*SELECTION:*
Data, privacy, and security for text to speech

This article provides details regarding how data provided by you is processed, used, and stored by Azure AI Speech text to speech. As an important reminder, you are responsible for your use and the implementation of this technology and are required to obtain all necessary permissions, including, if applicable, from voice and avatar talent (and, if applicable, users of your personal voice integration(s)) for the processing of their voice, image, likeness and/or other data to develop synthetic voices and/or avatars.

You are also responsible for obtaining any licenses, permissions, or other rights necessary for the content you input to the text to speech service to generate audio, image, and/or video output. Some jurisdictions may impose special legal requirements for the collection, processing, and storage of certain categories of data, such as biometric data, and mandate disclosing the use of synthetic voices, images, and/or videos to users. Before using text to speech to process and store data of any kind and, if applicable, to create custom neural voice, personal voice, or custom avatar models, you must ensure that you are in compliance with all legal requirements that may apply to you.

*SUPPLIED ENTRIES:*
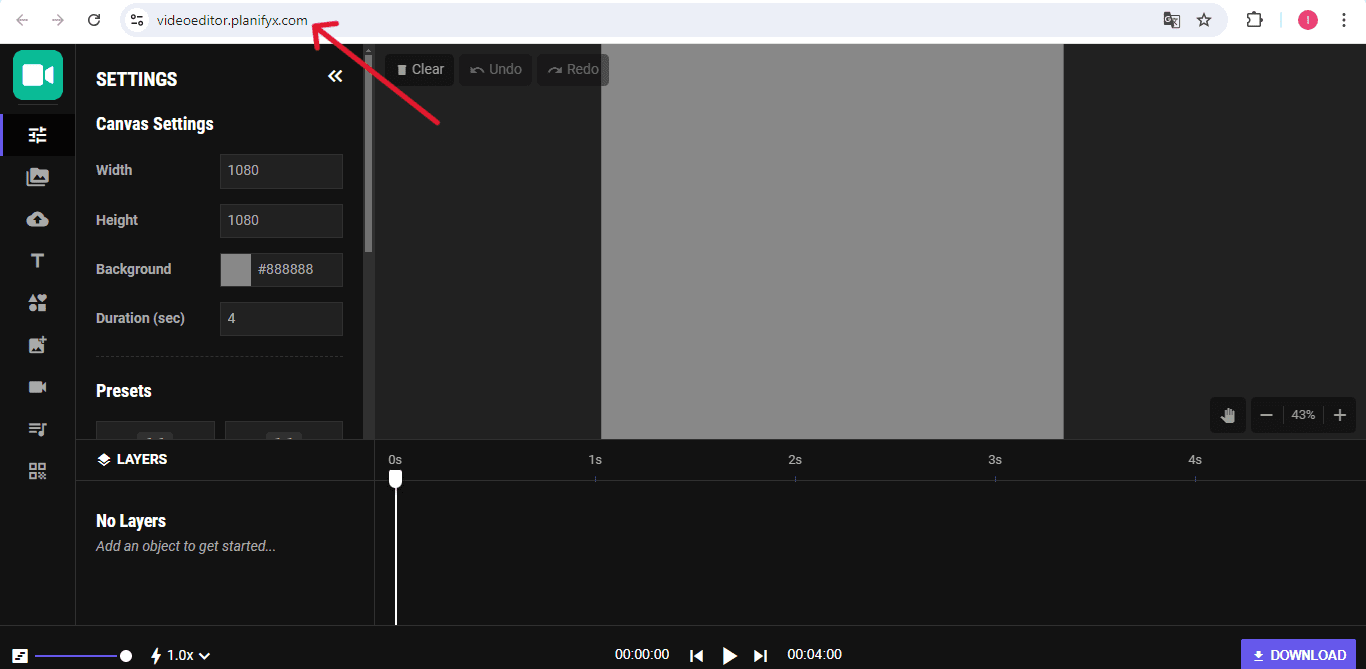Open the media library icon in sidebar
The image size is (1366, 669).
(x=38, y=177)
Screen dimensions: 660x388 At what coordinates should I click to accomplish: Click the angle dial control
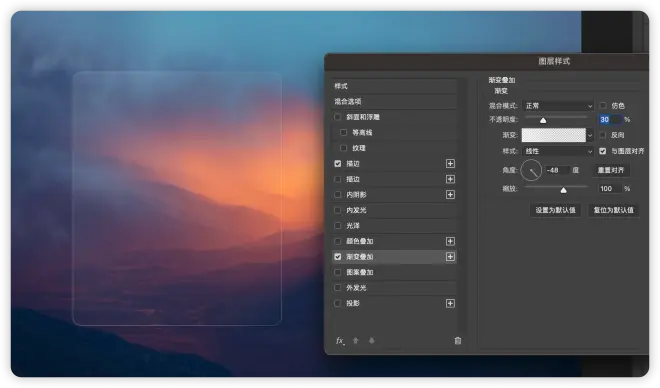[531, 170]
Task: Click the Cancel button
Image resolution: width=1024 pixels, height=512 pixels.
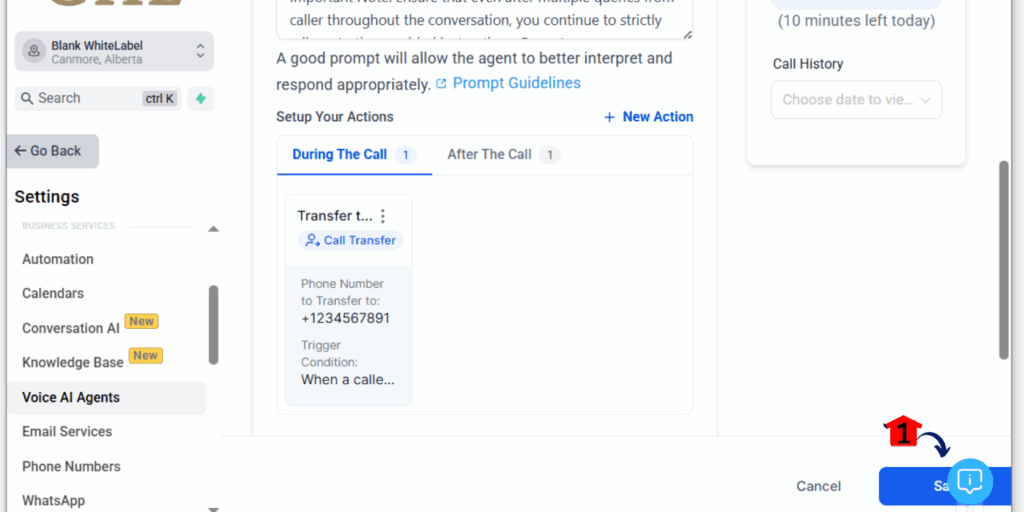Action: 818,487
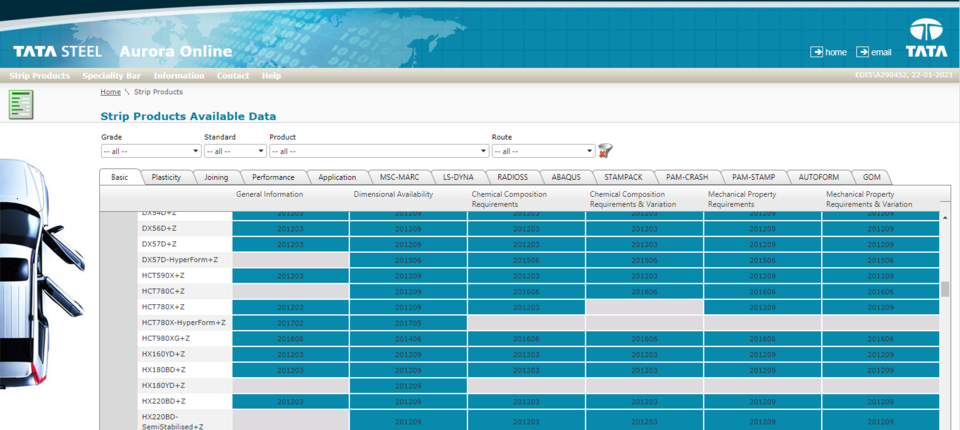Expand the Product dropdown list
Image resolution: width=960 pixels, height=430 pixels.
pyautogui.click(x=378, y=152)
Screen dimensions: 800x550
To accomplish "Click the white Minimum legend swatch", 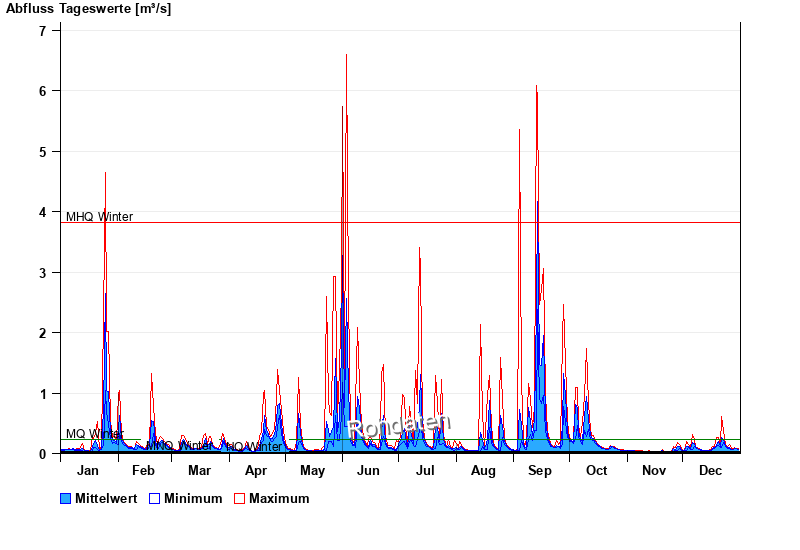I will tap(155, 498).
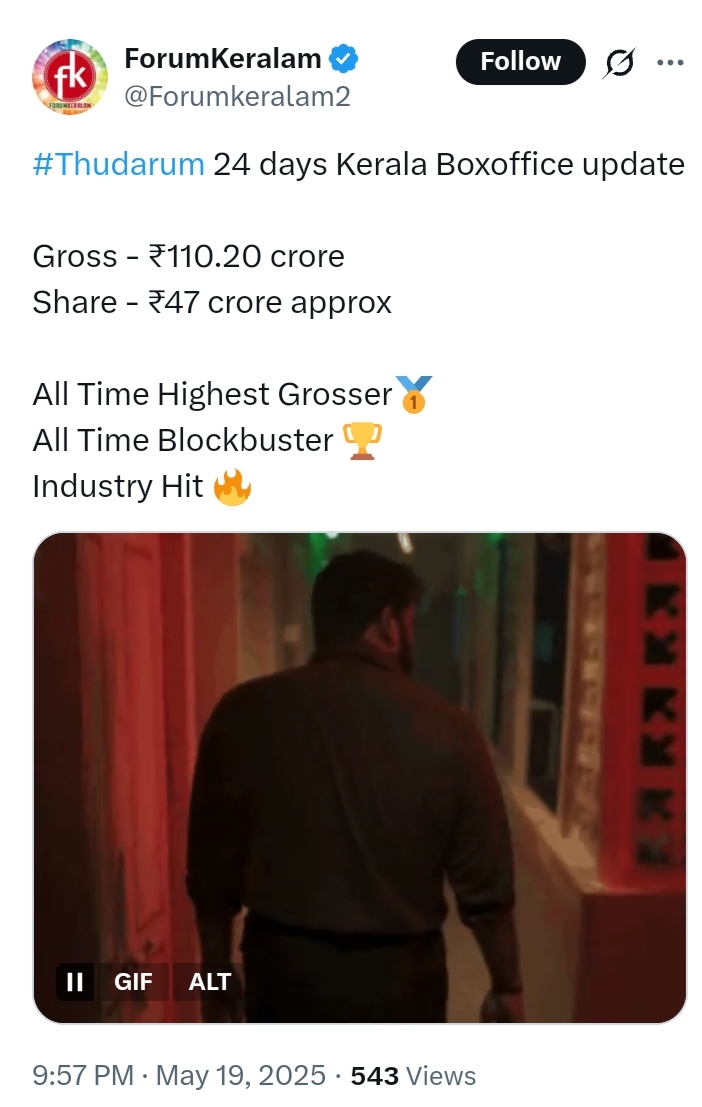702x1107 pixels.
Task: Pause the playing GIF
Action: click(75, 981)
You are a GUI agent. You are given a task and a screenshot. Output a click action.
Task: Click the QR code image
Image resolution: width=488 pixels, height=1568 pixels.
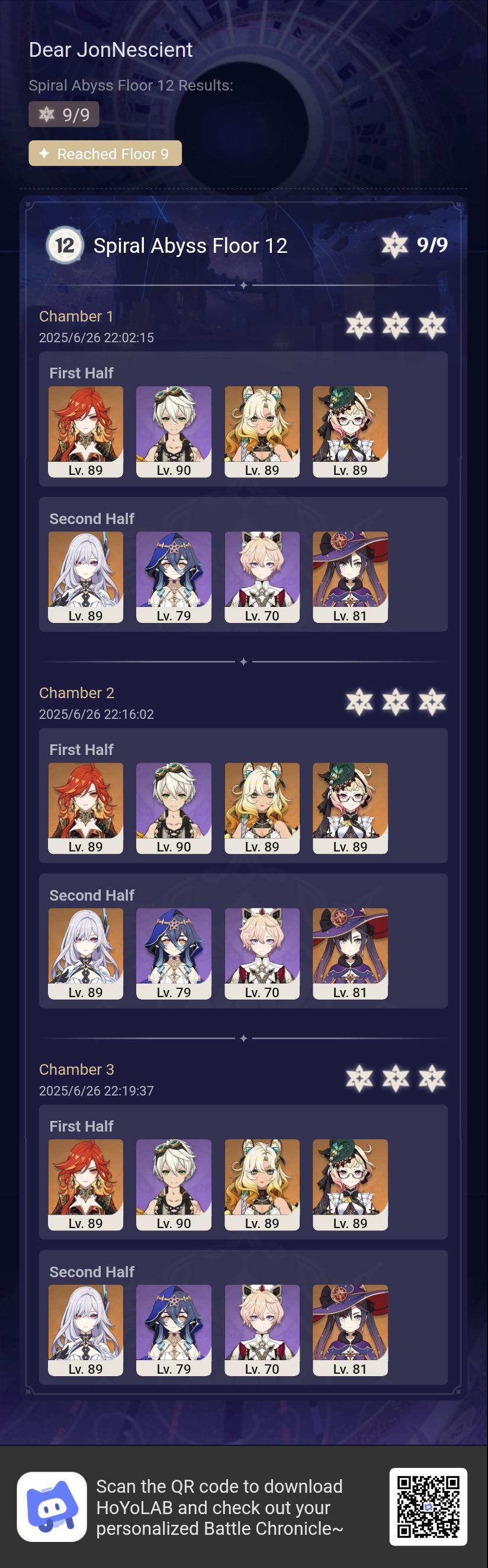[x=428, y=1506]
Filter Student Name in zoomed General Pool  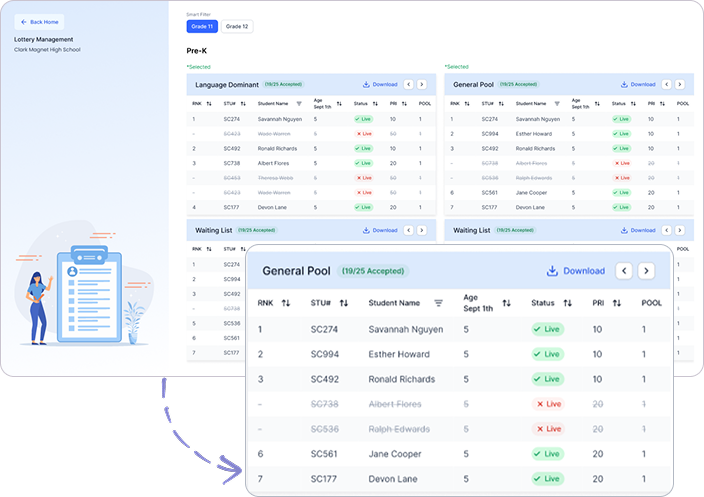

*EXERCISE GOAL:* In the text to speech privacy article, what example is given of a data category that some jurisdictions may subject to special legal requirements? The data comes from a different source than the text.

*WRITTEN ANSWER:* Biometric data.